The intellectual sharing model has faculty members offering their discoveries to the world freely. Will scholars be any less motivated to do research if they think they might not strike it rich? One might first ask how many researchers have become truly wealthy and from which discoveries. Why would we want to hide information which might serve our fellow citizens of the world? Why would we not want to work with teams around the world to see those discoveries occur in this lifetime rather than risk not completing the work ourselves? How many authors would prefer to write a book which is never published to one which is published and which inspires lively debate?
The negative answer to all of these questions comes from the source of funding support for research. This determines ownership and demands a proprietary system. If we had international foundations supporting research to be shared globally, we might achieve considerable progress. If the United Nations took on a new role, that of supporting the expansion of knowledge and the sharing of information, perhaps we might change the current paradigm and make significant progress in improving our human condition.
Establishing a Hierarchy of Knowledge
Centuries before Gutenberg, a Chinese Emperor decided to make information available to all his subjects. He created enormous stone stelae on which were etched all the knowledge possessed at that time. The Chinese people could visit this forest of stone and rub the pertinent sections with rice paper, taking home the desired pearls of wisdom. Unfortunately, most of the people could not read. Even worse, the information contained on these great pillars was not organized and one might spend considerable time locating the appropriate bits of advice. While the search engines of today assist somewhat in navigating the incredible amounts of information available on the Internet, it can still be an enormous task to find relevant and high quality information.
It is commonly accepted that knowledge is power. If so, the organization of knowledge and the advancement of the semantic web will equate to mega-power. Teams of computer scientists and librarians are now linking libraries by the Internet and replicating the references from the card catalog. [Editor's note: This seems to be a new iteration of Vannevar Bush's As We May Think.] An incredible opportunity lies before us to undertake a massive project which would involve teams of scholars from every university around the world.

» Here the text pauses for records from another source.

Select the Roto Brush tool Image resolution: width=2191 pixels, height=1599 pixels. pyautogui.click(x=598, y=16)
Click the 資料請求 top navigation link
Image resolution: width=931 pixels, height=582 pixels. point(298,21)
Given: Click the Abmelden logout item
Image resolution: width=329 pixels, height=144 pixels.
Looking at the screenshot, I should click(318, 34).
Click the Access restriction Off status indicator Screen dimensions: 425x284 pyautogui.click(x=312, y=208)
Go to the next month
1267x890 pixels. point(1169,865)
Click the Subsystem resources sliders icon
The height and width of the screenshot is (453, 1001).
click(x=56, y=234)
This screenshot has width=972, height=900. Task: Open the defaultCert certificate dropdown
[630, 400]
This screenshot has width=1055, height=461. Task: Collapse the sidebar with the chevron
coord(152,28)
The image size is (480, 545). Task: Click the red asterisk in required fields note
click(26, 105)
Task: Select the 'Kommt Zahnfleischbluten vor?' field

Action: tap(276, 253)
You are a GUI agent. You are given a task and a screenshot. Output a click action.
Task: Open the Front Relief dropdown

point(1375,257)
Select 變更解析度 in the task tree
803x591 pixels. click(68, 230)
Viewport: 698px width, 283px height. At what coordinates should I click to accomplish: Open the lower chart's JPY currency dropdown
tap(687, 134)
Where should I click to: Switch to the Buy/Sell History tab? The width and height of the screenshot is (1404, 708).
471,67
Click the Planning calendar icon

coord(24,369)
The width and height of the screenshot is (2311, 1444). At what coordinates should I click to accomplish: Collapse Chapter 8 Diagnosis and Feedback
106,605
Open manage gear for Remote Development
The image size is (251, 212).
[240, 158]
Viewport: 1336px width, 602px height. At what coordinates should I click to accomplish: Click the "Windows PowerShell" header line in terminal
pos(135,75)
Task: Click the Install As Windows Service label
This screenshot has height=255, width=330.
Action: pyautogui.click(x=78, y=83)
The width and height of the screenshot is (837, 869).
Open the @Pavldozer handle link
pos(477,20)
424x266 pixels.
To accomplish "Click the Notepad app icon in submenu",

We now have the opportunity to create a new, inter-disciplinary hierarchy of knowledge which will frame the way people think and perceive problems for generations to come. We have before us the technology and the means to do what many companies are currently vying to accomplish. If scholars from around the world undertake the creation of a new hierarchy of information, they would make a truly powerful contribution to the world.
This is the biggest and most exciting challenge we face today. If we give the people of the world not only the means to access information but exciting paths of entry into its secrets, we can change the world. This could be the next major technological revolution, transforming the question of access from an economic issue to one of moral and social justice. We are capable of converting information to knowledge and knowledge to wisdom. This is indeed an exciting prospect and a worthwhile challenge.